Des dispositions devraient être prises pour évaluer l’efficacité des guérisseurs traditionnels et charlatans parce que bon nombre d’entre eux diffusent inlassablement la doctrine du Béninois malveillant.
Les normes culturelles ne devraient pas empêcher d’améliorer les mécanismes qui permettent de garantir le bien-être des citoyens béninois, aussi bien sur le plan de la santé que sur le plan spirituel. Les faiseurs de miracle (pasteurs, charlatans, guérisseurs traditionnels) devraient être recensés et suivis de près par des cellules en charge au sein de l’Etat de la collecte et de l’analyse d’informations de façon à dénicher les réels talents et à en faire des références nationales voire des attractions touristiques.
En outre, le gouvernement devrait dédier un fonds de recherche à l’étude des phénomènes inexpliqués qui servent de terreau aux « diffuseurs de mauvaises nouvelles ». Ainsi, les chercheurs béninois pourront déterminer de façon empirique les facteurs qui contribuent à l’ancrage de l’idée du Béninois malveillant afin de combattre ce phénomène de façon programmatique. Il semble que cette perception nuise profondément à l’unité nationale et au développement de l’entreprenariat.
*Les points de vue exprimés ne reflètent pas nécessairement ceux d’IMANI Center for Policy and Education
Photo: www.afrik.com
Analyste de politique publique et responsable projet IMANI Francophone-Benin.

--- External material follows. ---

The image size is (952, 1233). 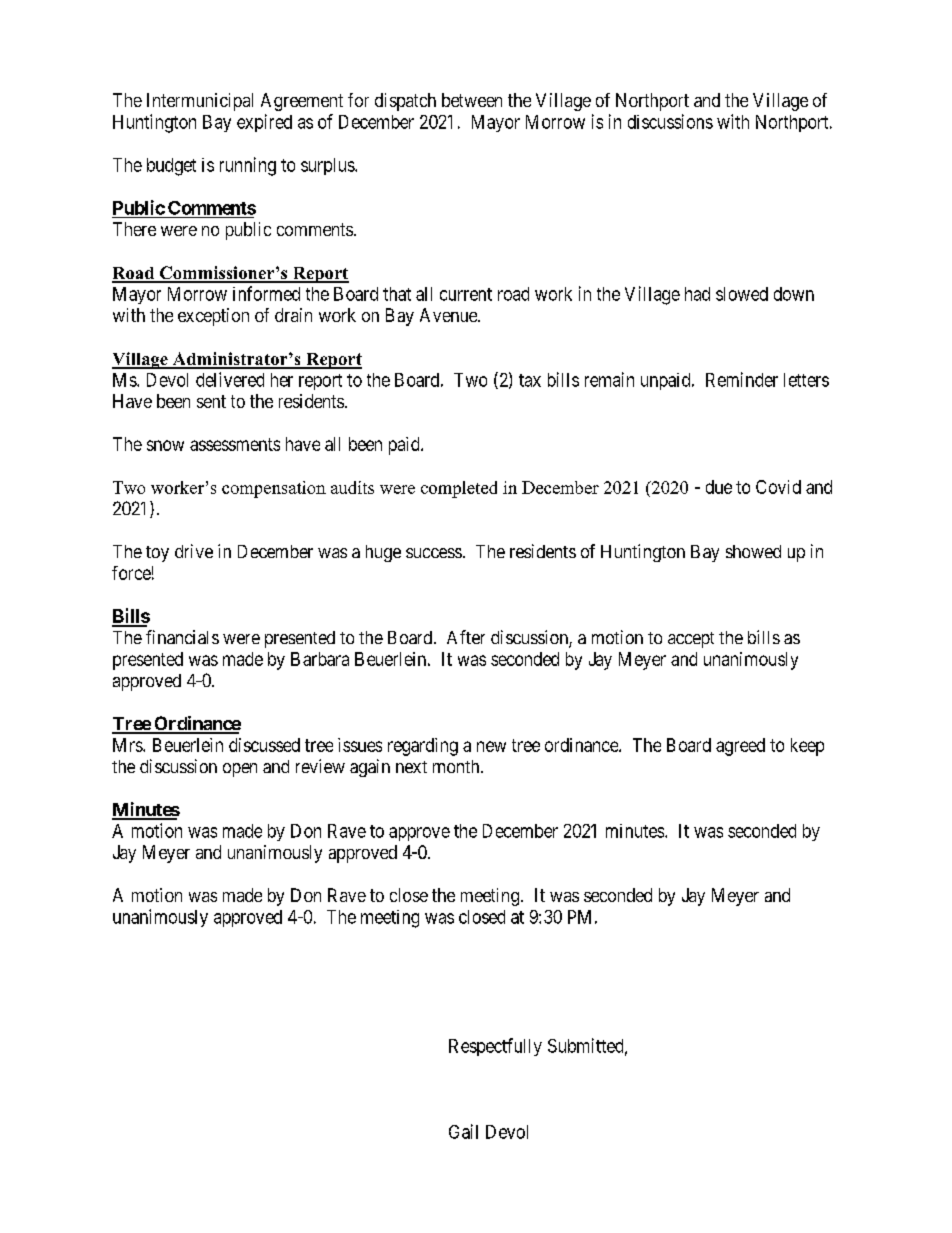 What do you see at coordinates (742, 294) in the screenshot?
I see `slowed` at bounding box center [742, 294].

2 Commentaires. En écrire un nouveau
Oui, il y a un problème de méfiance généralisée. En faire le constat est un juste postulat pour le reste de cet article. La question que nous devrions nous poser ensuite est la suivante: D’où vient cette méfiance? On ne peut pas la mettre au seul compte des charlatans.

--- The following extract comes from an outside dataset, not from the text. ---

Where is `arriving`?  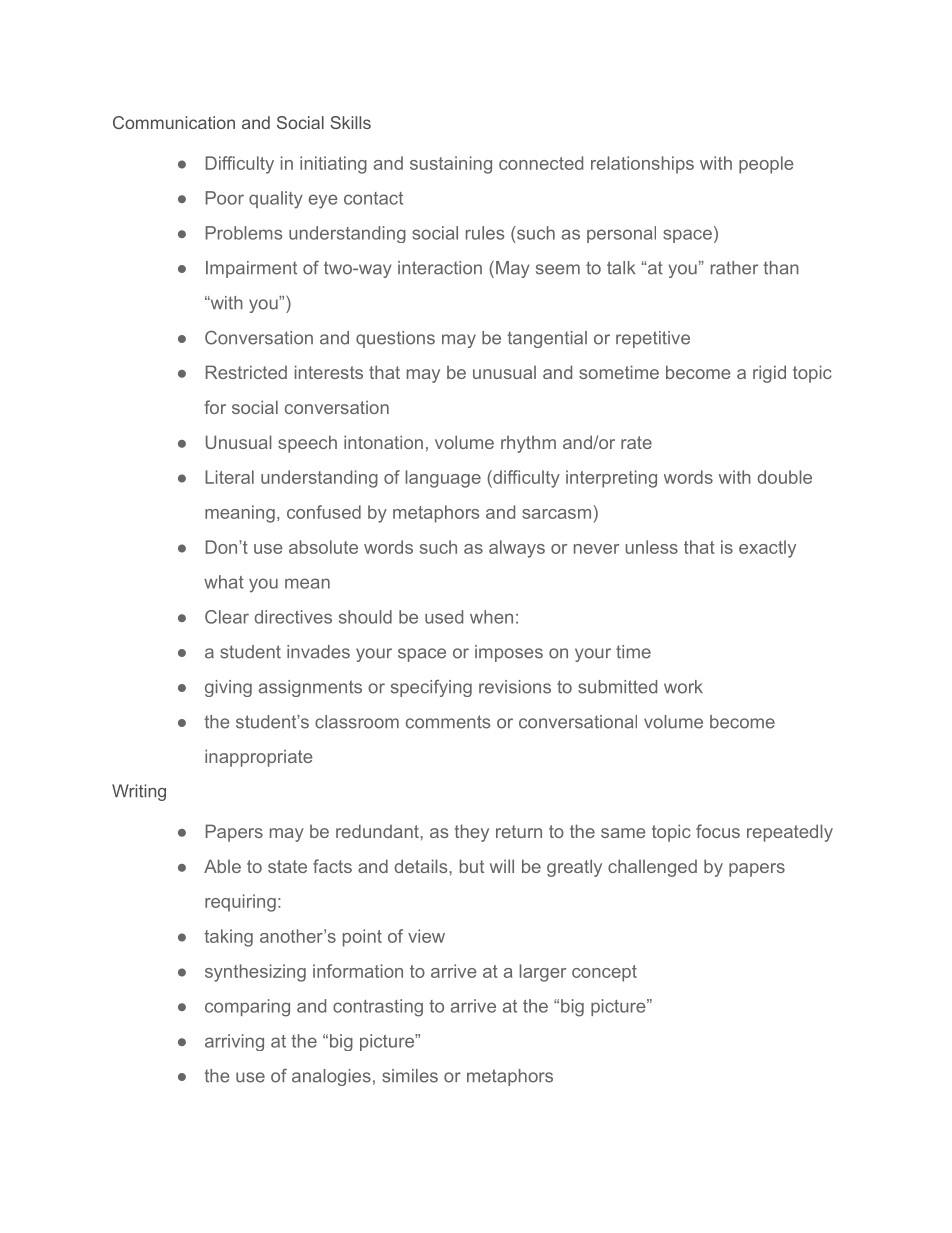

La vérité est qu’il existe, au sein de cette société, une propension réelle à nuire au prochain. Cela se sent dans les pratiques sociales, se vit dans la rue, en famille. C’est un élément de culture qui tire sa source du manque de tolérance, de l’envie et de la jalousie, nourris finalement par… la pauvreté. C’est le propre des sociétés extrêmement pauvres que de promouvoir le nivellement par le bas et de voir la cause de son propre malheur dans le bonheur de l’autre.
Cela concourt ensuite à ramener l’autre au même niveau que soi ou à l’éliminer, pas à apprendre de lui et s’inspirer de son exemple, le cas échéant.

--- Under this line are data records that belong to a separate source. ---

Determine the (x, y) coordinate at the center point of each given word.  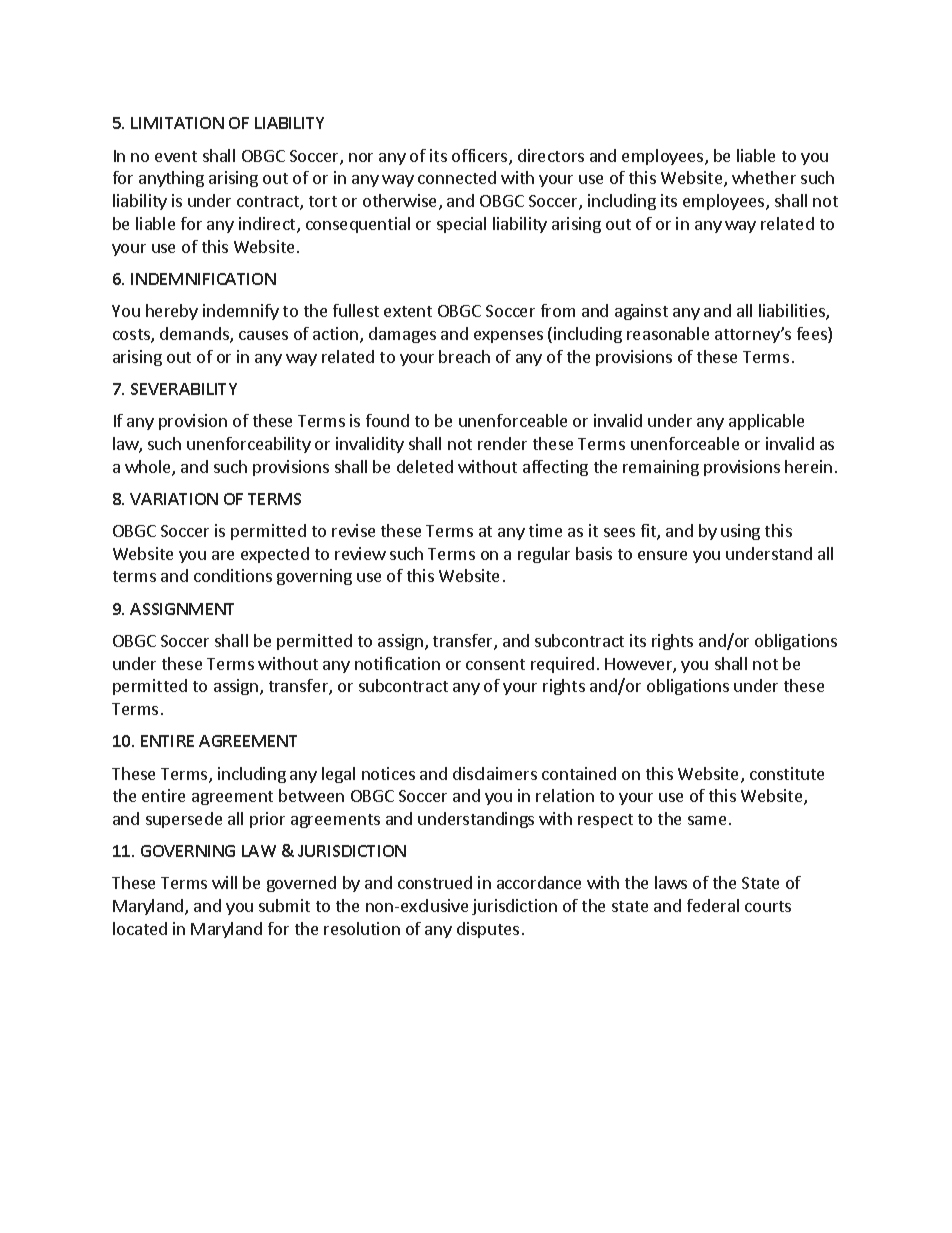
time (545, 530)
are (223, 555)
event (176, 156)
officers (481, 157)
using (740, 532)
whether (764, 177)
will (224, 882)
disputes (488, 930)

Où le charlatanisme intervient, c’est, à force de chercher à nuire à autrui, lorsqu’on s’en remet à des forces occultes pour changer en mal le destin des autres: la religion est née le jour où le premier escroc a rencontré le premier imbécile. Qu’on croie en ces pratiques ou pas n’est mon propos. On n’en finirait pas dans ce court espace.
Une chose est sûre: on a vu des gens d’une même famille s’empoisonner pour des histoires d’héritage. Donc, en un mot, la cause fondamentale de cette situation se trouve dans la pauvreté. Y mettre fin ne fera pas disparaître ipso facto la peur du vivre ensemble, mais l’atténuera certainement.
Je partage votre avis sur cette situation.je suis très embêtée par leur stratégie pr se faire des sous,et ces radios complices qui passent ces maîtres chanteurs(pr la plupart) qui fragilisent l’esprit des Béninois et les rendent finalement très sensibles aux forces du mal ou du diable.Même la peur créée par ce qu’on entend fait qu’on tombe dans un cercle sans fin de problèmes.